### EXERCISE INPUT ###
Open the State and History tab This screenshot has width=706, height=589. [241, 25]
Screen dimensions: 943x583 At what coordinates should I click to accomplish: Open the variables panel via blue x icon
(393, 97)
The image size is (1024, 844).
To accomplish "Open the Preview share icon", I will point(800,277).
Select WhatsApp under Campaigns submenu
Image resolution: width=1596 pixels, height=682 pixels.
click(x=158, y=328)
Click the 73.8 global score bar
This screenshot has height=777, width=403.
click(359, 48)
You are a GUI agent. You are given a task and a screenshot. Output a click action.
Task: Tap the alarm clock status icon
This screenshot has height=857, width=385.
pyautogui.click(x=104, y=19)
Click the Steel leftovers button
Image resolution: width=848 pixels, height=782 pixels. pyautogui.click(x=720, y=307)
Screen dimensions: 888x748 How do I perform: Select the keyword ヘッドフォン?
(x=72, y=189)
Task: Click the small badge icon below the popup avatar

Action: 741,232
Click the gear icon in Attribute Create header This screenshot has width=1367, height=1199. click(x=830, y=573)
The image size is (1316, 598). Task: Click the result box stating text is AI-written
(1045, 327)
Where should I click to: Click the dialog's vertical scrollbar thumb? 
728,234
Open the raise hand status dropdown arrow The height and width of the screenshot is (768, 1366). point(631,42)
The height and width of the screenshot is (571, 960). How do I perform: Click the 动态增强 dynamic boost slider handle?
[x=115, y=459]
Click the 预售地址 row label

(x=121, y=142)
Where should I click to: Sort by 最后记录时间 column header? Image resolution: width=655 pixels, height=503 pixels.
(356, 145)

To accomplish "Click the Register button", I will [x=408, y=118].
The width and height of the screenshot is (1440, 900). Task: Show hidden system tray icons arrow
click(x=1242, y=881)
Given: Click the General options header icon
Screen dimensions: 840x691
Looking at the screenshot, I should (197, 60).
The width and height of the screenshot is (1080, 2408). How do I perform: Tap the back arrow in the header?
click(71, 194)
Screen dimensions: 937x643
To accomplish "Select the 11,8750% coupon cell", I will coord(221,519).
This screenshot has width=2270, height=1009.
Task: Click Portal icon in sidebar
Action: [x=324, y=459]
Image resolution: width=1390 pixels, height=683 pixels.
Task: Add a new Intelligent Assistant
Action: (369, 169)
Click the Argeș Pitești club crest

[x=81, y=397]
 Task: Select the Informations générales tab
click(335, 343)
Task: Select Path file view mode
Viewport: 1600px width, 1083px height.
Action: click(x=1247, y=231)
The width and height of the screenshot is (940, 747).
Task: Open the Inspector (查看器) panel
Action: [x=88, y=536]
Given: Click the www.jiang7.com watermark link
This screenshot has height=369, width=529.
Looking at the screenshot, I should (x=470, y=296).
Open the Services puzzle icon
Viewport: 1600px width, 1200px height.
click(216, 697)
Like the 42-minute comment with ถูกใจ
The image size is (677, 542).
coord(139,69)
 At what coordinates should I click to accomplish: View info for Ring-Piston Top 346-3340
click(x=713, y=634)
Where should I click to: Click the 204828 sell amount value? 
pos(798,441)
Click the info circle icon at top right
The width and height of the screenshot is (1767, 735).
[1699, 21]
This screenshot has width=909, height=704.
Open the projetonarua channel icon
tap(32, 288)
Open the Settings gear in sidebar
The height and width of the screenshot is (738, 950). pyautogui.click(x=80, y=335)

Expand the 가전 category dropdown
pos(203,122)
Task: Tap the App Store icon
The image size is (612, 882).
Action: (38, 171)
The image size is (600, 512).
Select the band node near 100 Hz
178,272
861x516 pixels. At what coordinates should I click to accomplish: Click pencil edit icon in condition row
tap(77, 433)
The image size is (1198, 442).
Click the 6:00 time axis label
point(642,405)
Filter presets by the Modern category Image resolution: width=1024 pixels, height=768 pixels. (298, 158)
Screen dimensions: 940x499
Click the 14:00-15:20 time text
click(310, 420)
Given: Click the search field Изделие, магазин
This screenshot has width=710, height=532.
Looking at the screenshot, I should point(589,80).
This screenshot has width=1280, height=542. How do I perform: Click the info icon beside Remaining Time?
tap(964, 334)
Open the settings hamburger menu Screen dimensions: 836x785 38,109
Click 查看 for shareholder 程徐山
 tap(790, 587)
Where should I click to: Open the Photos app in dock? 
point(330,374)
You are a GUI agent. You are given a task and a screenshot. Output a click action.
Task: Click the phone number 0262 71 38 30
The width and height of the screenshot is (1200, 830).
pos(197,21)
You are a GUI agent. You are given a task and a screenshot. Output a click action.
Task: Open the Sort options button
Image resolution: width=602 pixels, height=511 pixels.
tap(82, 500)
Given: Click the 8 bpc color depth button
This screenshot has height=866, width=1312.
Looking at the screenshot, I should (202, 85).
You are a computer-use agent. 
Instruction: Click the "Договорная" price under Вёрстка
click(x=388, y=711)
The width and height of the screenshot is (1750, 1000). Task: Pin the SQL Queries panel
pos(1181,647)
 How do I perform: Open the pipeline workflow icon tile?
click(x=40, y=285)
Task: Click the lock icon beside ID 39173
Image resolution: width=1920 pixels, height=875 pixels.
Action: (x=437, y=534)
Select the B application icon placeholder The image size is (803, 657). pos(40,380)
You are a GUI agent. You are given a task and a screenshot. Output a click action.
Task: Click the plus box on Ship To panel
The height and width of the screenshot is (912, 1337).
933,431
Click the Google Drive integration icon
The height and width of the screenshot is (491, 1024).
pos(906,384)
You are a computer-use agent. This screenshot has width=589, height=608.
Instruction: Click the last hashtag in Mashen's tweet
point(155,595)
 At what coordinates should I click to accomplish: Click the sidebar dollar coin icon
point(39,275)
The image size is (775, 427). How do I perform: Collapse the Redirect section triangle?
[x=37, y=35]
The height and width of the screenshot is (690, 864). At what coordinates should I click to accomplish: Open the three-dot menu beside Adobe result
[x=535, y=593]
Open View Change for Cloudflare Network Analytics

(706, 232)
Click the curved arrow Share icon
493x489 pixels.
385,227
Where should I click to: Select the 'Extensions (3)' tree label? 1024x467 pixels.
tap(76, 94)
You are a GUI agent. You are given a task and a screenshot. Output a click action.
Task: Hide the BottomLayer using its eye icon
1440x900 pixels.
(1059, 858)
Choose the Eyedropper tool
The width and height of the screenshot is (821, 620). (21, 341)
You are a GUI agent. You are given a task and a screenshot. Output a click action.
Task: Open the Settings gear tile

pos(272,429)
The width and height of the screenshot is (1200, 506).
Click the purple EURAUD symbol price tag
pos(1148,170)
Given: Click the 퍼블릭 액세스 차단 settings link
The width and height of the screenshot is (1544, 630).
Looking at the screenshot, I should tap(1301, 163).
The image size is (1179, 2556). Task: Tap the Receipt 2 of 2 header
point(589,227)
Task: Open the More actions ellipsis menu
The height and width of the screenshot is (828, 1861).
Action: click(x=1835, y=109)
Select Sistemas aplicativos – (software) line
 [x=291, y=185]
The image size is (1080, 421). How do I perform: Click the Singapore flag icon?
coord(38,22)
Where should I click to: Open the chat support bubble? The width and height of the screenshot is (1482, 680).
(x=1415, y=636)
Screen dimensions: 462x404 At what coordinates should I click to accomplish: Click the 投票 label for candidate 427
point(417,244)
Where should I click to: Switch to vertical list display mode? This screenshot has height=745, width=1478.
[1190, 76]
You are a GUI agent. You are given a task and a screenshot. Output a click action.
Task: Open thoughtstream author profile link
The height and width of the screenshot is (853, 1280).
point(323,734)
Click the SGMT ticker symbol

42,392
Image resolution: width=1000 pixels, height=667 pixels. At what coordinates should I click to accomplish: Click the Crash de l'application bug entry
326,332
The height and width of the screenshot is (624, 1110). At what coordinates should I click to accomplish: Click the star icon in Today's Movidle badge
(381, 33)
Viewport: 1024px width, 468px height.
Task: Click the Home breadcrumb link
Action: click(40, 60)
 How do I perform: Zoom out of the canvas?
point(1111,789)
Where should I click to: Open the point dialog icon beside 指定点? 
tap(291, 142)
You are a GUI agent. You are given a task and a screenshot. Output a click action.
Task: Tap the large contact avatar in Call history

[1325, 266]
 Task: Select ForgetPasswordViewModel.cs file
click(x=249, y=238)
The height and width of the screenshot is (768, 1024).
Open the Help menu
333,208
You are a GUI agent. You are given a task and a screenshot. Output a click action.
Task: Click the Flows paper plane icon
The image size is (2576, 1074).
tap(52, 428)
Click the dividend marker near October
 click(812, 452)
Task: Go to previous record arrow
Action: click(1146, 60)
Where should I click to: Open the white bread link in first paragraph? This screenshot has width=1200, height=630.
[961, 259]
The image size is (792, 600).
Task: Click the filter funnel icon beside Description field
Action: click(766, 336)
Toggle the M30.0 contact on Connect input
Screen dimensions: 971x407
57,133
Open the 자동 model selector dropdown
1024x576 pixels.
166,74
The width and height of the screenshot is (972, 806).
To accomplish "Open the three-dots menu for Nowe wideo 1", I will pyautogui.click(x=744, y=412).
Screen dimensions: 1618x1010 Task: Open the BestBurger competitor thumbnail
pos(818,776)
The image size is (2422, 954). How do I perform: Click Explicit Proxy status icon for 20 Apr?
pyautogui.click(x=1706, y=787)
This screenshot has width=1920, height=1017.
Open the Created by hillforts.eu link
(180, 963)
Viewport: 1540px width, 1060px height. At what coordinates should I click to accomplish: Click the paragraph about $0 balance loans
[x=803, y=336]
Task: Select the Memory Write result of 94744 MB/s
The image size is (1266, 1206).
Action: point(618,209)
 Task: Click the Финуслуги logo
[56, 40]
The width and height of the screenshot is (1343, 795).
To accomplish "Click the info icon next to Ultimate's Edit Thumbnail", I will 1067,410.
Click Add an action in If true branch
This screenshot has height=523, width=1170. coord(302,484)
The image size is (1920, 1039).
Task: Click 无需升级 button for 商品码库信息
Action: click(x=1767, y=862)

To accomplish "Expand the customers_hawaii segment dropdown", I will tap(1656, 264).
###
## WORK TO BE COMPLETED
Please repeat word for word the lines above that run from the beginning through the line containing "Task: Tap the alarm clock status icon", keeping both the first and that last line.

## SOLUTION
Open the State and History tab This screenshot has width=706, height=589. [241, 25]
Screen dimensions: 943x583 At what coordinates should I click to accomplish: Open the variables panel via blue x icon
(393, 97)
The image size is (1024, 844).
To accomplish "Open the Preview share icon", I will point(800,277).
Select WhatsApp under Campaigns submenu
Image resolution: width=1596 pixels, height=682 pixels.
click(x=158, y=328)
Click the 73.8 global score bar
This screenshot has height=777, width=403.
click(359, 48)
You are a GUI agent. You are given a task and a screenshot. Output a click action.
Task: Tap the alarm clock status icon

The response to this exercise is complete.